Current fundamentalist Christian child-rearing manuals all accept the premise that children are inherently sinful and defiant, and any questioning of authority must be answered with swift and painful punishment. Some of their most popular theorists promote systematically breaking a child's will through painful corporal punishment, even to the extent of giving exact recommendations on the increase of cane size for beatings as the child gets older. Prominent organizations, such as the Family Research Council, which set the conservative family values agenda, are pushing hard to stop funding social workers who investigate child abuse, ironically calling it an invasion of their privacy. Contrast this with our modern democratic family values of protection, care, nurturing, sexual equality, and family planning.

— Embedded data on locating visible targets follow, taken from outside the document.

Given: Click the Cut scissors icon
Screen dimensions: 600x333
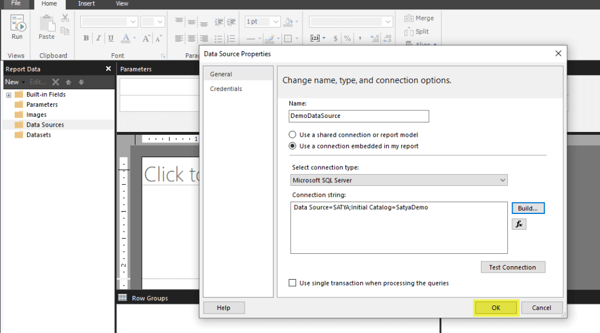Looking at the screenshot, I should (65, 18).

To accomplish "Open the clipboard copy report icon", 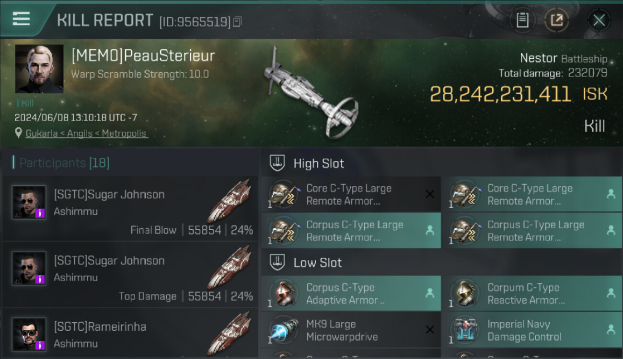I will [x=522, y=20].
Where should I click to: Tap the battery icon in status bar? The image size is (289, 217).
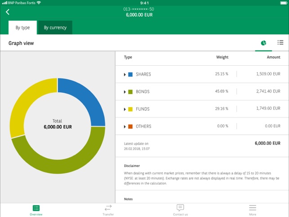(281, 3)
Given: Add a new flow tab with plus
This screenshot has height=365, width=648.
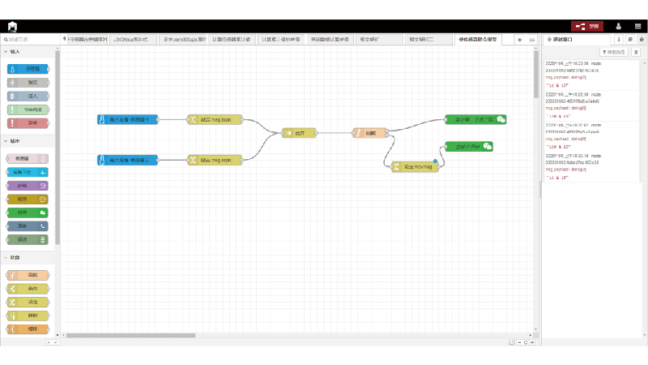Looking at the screenshot, I should point(519,39).
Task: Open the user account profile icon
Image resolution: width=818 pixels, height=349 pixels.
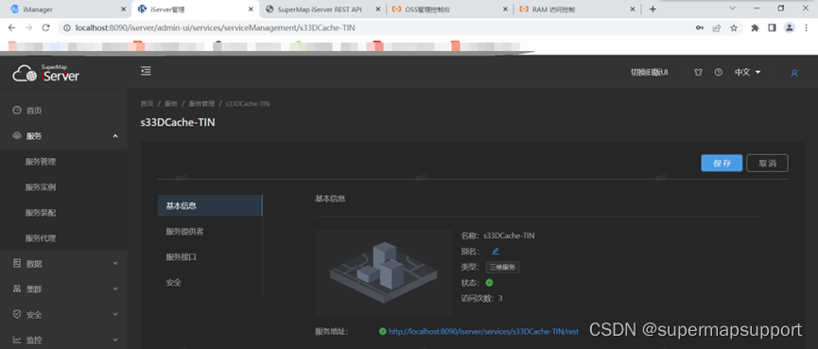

The two sides continue to talk past each other without understanding because we live in two separate universes with really different values. Next time you hear them talk of protecting "family values", remember their family values are not ours.
WHY WE'RE ON THE MORAL DEFENSIVE
In a perfect world, every pregnancy would be planned and every child wanted. Endless actions could and should be taken to improve the availability, use, and education around contraception and parenting. It's truly a national scandal that 60% of all pregnancies (over 3 million a year) and 8 out of 10 teenage pregnancies are unintended, with 30% ending in abortion. Moreover, funding for federal family planning programs has dropped by 60% in the last 15 years and the religious right is trying to end it altogether. America lags embarrassingly behind other developed countries in family planning and children's welfare, largely because the fundamentalists shrill hegemony on moral rhetoric makes it political suicide to propose intelligent programs related to sexuality. But given our society's failings on this score, the real issue around abortion is that once an unwanted pregnancy occurs, should women be punished for the failings of society, or even the failings of their own judgment?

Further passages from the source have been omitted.